The organisation is concerned over one revelation of the report, in particular – that local authorities often don’t know the sources of pollution, with 54% attributed to unknown sources. During the year, 87% of closures and advisories were due to bacteria associated with faecal contamination.
“The reporting agencies don’t know the source of pollution because, in many cases, no one is systematically tracking it down and attempting to do anything about it,” said Sarah Chasis, a NRDC senior attorney, and Director of the organisation’s water and coastal programme. “Identifying the source of the problem is a critical step to improving beachwater quality. “It’s important not only to regularly monitor beaches and notify the public of contamination, but also to identify and control the pollution sources.”
However, the NRDC acknowledges that since the first beach report in 1990, some coastal states have improved their monitoring, testing and notification practices. For example, Myrtle Beach, South Carolina and the states of Alabama, Mississippi and Georgia, which performed poorly in the late 1990s, have since initiated monitoring and notification programmes.

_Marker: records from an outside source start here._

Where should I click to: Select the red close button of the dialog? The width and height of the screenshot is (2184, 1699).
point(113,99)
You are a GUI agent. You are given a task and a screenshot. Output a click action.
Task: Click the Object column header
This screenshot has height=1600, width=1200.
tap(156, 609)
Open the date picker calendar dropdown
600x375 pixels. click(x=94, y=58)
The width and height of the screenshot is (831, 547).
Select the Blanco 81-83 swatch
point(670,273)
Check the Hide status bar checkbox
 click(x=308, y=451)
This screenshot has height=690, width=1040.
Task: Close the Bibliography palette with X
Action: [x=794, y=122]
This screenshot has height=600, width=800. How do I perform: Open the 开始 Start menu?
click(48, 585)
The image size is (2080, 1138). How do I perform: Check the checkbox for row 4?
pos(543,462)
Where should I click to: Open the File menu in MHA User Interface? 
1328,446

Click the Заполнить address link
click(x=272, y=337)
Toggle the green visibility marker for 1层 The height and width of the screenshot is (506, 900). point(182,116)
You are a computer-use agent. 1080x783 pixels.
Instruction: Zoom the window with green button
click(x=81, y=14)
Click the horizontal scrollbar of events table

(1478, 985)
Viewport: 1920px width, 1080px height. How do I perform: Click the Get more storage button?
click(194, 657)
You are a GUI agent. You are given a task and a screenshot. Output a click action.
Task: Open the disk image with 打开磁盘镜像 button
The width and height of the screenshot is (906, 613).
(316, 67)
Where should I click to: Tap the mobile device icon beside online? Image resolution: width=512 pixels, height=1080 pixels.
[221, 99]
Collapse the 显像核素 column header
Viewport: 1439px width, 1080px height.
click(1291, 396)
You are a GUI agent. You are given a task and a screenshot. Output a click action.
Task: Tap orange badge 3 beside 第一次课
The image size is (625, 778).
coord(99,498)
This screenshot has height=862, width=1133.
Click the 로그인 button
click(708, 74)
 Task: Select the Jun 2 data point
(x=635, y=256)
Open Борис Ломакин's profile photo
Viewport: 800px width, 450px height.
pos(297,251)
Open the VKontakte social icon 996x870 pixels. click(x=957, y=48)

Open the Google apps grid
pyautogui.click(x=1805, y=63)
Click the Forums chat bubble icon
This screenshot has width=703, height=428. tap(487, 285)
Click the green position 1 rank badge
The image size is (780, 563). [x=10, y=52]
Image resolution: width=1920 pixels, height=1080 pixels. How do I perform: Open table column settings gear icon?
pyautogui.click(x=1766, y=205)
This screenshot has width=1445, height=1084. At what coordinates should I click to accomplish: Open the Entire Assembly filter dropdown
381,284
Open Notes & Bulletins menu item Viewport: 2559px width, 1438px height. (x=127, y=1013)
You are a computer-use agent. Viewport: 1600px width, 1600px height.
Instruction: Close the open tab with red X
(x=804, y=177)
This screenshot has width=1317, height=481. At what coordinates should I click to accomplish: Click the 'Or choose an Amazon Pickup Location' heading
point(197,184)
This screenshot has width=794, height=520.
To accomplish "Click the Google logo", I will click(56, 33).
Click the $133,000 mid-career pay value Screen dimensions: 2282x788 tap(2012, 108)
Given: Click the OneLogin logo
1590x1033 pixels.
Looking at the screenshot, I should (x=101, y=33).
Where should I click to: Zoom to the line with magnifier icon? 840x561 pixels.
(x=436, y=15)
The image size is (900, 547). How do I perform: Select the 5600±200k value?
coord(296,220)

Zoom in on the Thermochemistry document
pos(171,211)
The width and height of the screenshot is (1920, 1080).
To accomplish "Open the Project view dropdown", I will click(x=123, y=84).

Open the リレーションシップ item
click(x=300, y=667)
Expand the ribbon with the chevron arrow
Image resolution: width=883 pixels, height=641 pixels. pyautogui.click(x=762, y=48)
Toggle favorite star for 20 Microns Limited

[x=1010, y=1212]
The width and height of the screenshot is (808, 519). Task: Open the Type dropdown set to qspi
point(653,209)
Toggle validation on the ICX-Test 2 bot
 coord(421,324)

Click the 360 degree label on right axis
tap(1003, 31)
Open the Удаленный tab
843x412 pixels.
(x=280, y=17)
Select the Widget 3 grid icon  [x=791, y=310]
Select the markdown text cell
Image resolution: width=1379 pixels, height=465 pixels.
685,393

Although a number of states have passed laws requiring monitoring of beaches, monitoring standards remain inconsistent across the country as a whole. The good news is that Congress has now passed the federal Beach Act, which is intended to ensure consistent national health standards for beach water by 2004.
The report revealed a list of beaches at which swimmers should be caution. Florida, Hawaii, Massachusetts, Michigan, New York, Puerto Rico, Verginia, Washington and Wisconsin all have beaches that are described by the NRDC as ‘beach bums’ for their lack of adequate monitoring. In addition, the whole of Oregon and Louisiana are put in the same bad news category.